Celebrate Achievements
Seeing your friends overcome challenges and difficulties to achieve their goals is not only worth celebrating but will inspire and motivate you too. You will know intimately the struggles they have faced, and how their determination and hard work has enabled them to succeed. By celebrating their accomplishments, you are recognizing their efforts and resilience. Whether you honor their military record with a custom coin from MilitaryCoinsUSA, or celebrate their promotion with a bouquet of flowers, you will be able to express how proud you are of their achievements.
Go with the Flow
Occasionally friends will have to change plans or forget a birthday, and while this is disappointing, it is not a personal affront to you. Life gets in the way, and rather than being offended by any oversight, go with the flow. Good friendships can be damaged by a perceived lack of thoughtfulness, but there really is no need to sweat the small stuff. Look at the big picture!
Manage Conflicts
During all friendships there will be times when you disagree on issues. It can be incredibly hard to manage conflicts between friends, especially if it happens en masse within a group, but it does not have to be the end of friendships. You need to master the art of conflict resolution, perhaps you have come across this in a workplace setting, but the principles can apply to friendships too before the fallout reaches crisis status. You need express your thoughts concisely but without aggression – assertiveness and empathy need to be used in equal measures – and take time to listen to your friend’s perspective too.
Accept Change
A major part of friendship is that you accept each other, warts and all. Challenges arise in some friendships when people have changed, and the friends haven’t accepted it. Religion, politics, financial and marital status, and the birth of children can challenge the dynamic of a friendship. For your friendship to withstand these changes, you need to embrace the change, and enjoy the new aspect to their life.
Acquaintances are easy to come by, but true friendships are rarer and should be valued for the joy that they bring. Having said that, you also need to be comfortable with the idea that sometimes people choose to leave your life for reasons that you may not be aware of and are beyond your control. If this does happen, point 7 is the most important aspect of the friendship – you need to accept the change.

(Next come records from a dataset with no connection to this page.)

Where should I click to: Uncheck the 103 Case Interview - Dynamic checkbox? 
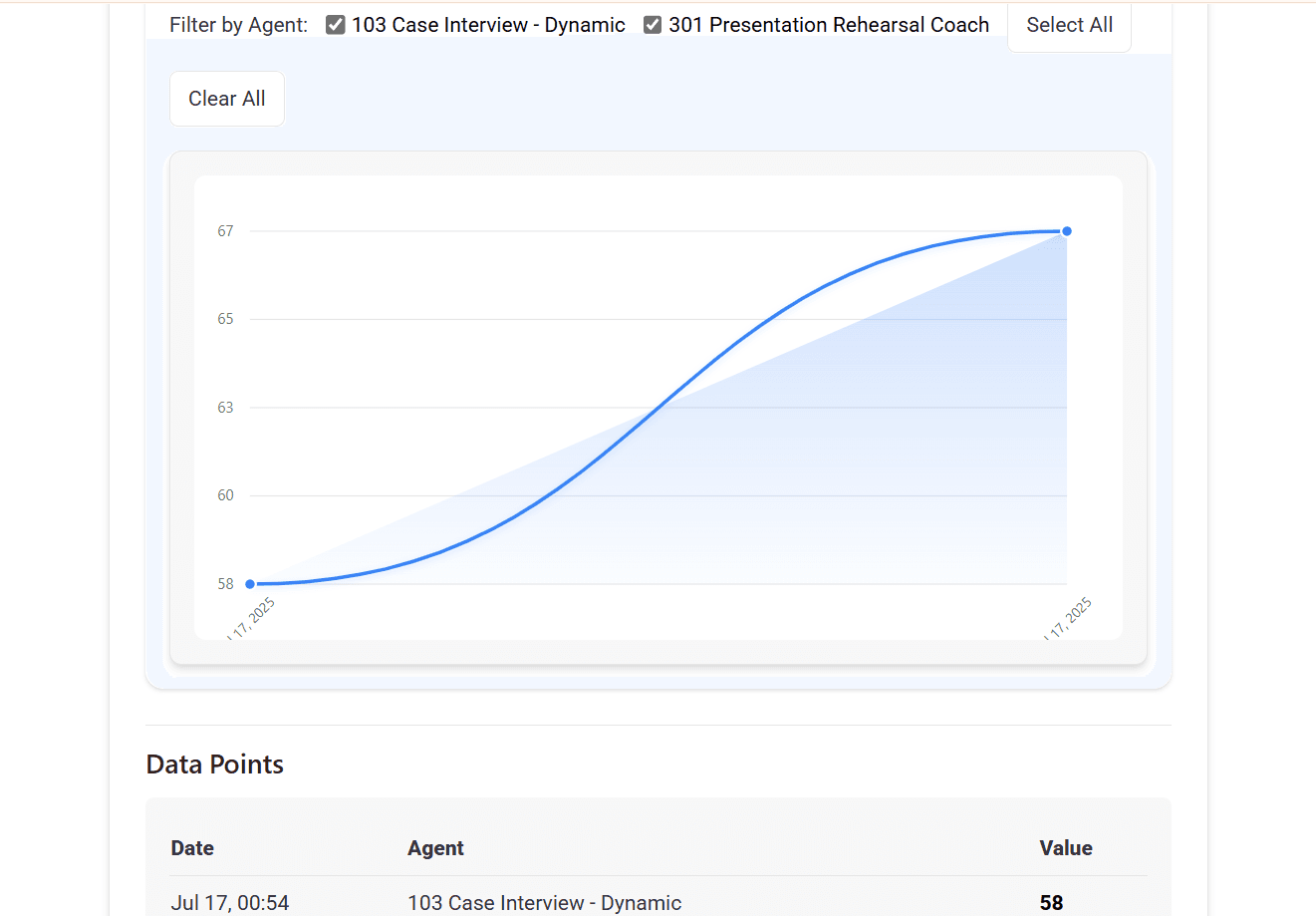point(336,25)
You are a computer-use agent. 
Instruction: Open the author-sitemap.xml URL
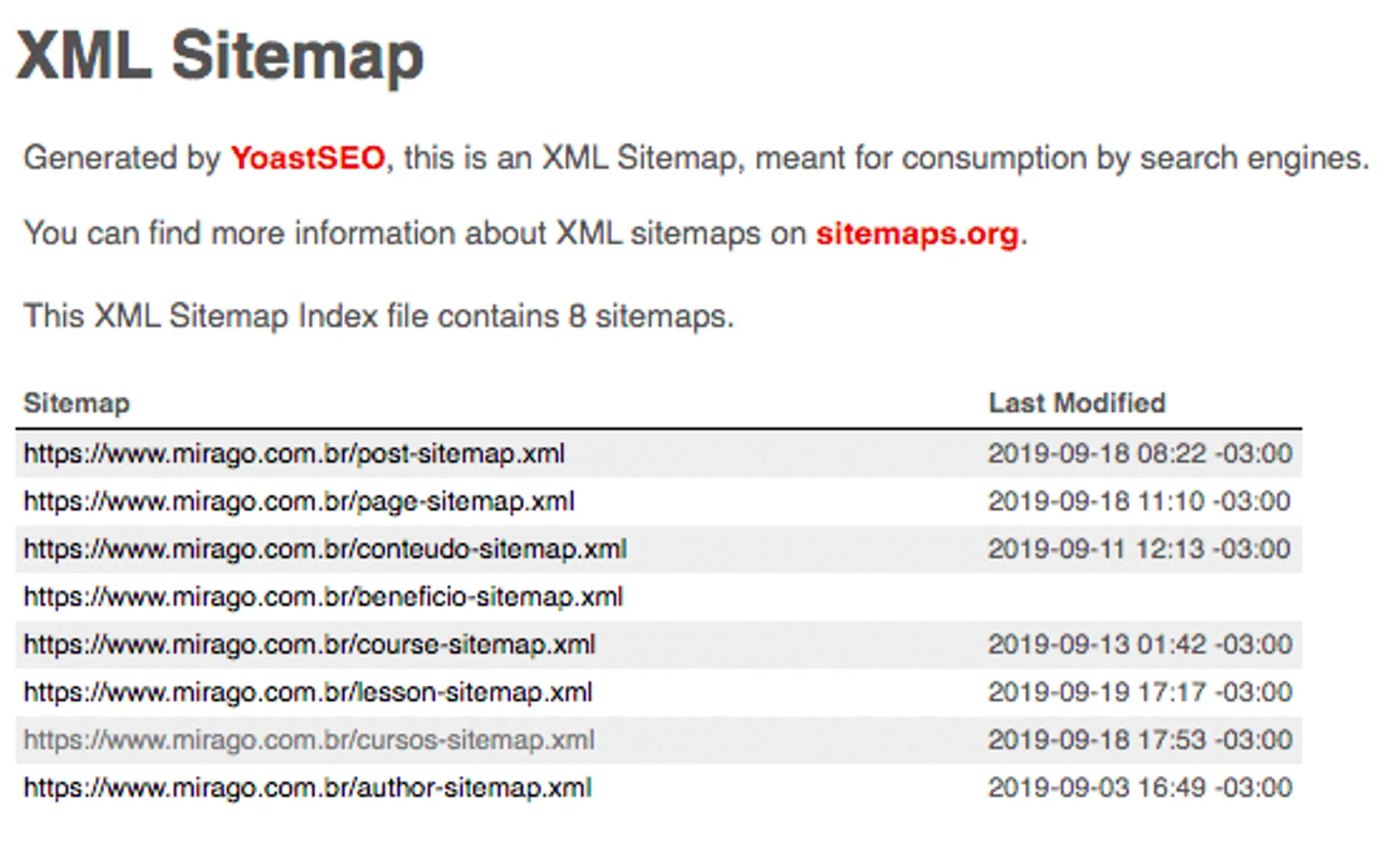pos(307,788)
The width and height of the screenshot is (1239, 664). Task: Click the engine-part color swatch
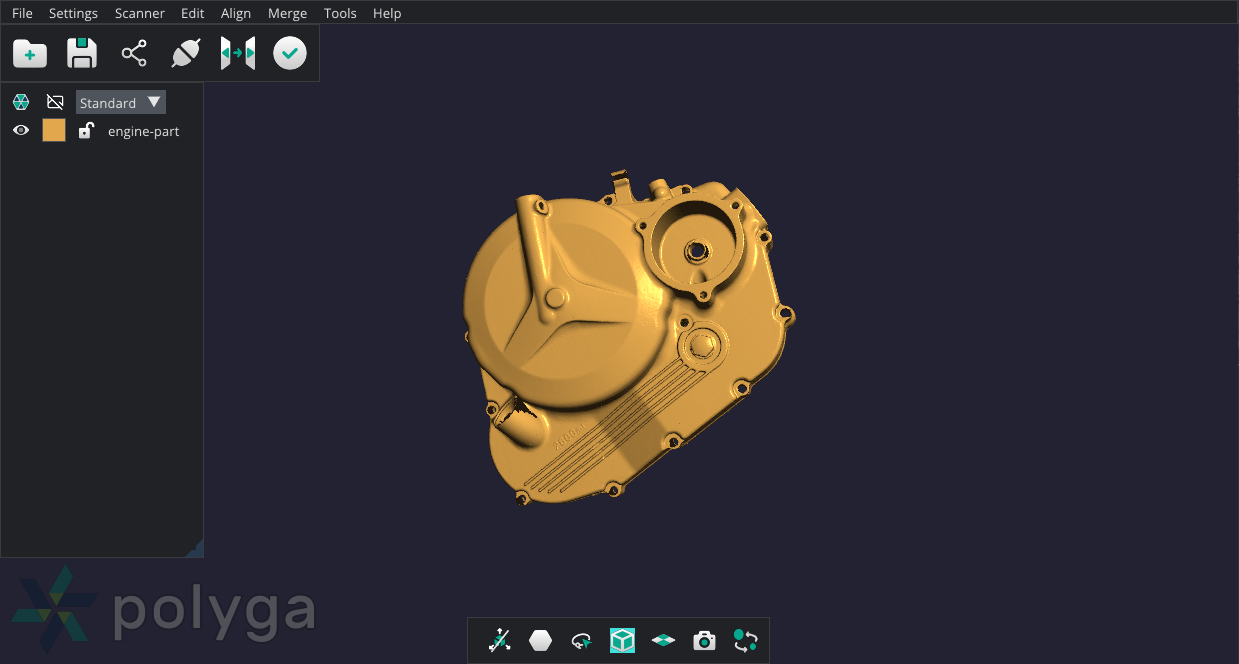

Throughout life we play many different roles: employee, partner, parent, lover and friend. All are important, but none are quite as defining as the friendships we keep. A good friend will always be there for you, accept your faults and celebrate your success, speak the truth even if you don’t want to hear it, and support you when you need it most; but like anything of value there is a degree of work involved to keep it strong and reliable.
The greatest gift you can give anyone is your time and attention. Pick the phone up and call your friend; find out how their day is going or just to share a joke. You don’t need a reason to call, they will be happy to hear about the mundane goings on in your life just as much as the big events.